• TASK DESCRIPTION: The answer must consist of each line below that holds the word "agent", copied as it stands.

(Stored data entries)
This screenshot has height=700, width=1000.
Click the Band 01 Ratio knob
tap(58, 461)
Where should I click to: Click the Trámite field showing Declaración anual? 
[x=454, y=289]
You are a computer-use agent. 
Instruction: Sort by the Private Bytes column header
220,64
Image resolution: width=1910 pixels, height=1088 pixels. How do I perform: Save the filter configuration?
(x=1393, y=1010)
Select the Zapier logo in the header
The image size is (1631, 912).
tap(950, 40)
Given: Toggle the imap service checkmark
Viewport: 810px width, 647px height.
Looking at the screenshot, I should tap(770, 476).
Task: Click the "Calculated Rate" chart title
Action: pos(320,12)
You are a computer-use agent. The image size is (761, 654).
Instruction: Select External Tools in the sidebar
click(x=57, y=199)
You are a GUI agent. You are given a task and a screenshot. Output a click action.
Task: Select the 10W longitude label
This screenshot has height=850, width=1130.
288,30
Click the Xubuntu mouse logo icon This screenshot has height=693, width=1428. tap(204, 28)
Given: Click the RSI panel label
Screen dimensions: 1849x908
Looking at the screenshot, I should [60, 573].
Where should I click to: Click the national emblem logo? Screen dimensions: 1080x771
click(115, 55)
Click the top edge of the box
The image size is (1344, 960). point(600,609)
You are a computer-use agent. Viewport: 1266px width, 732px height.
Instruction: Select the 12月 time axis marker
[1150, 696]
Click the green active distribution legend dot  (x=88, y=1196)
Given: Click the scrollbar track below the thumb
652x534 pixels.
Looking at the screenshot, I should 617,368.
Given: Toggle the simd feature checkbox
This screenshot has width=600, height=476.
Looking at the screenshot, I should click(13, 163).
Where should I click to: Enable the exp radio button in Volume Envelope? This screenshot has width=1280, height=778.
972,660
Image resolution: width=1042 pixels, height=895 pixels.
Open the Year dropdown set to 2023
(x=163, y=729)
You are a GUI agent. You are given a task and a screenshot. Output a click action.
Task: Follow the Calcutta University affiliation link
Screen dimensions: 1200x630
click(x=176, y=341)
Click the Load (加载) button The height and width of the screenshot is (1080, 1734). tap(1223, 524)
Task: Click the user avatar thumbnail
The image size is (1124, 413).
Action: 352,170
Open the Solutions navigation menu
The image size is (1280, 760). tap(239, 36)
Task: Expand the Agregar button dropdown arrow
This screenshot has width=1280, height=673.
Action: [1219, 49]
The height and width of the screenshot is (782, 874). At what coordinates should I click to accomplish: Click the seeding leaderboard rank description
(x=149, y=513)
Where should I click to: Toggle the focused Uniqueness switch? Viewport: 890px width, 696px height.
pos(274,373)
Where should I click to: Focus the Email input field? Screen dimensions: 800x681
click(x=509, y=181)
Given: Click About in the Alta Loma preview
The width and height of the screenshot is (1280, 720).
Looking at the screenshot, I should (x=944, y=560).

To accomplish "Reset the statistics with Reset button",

• TASK ANSWER:
You are a computer-use agent. 
You are a computer-use agent. The image size is (761, 654).
You are a GUI agent. You are given a task and a screenshot. Output a click action.
You are a computer-use agent. Viewport: 1266px width, 732px height.
You are a GUI agent. You are given a task and a screenshot. Output a click action.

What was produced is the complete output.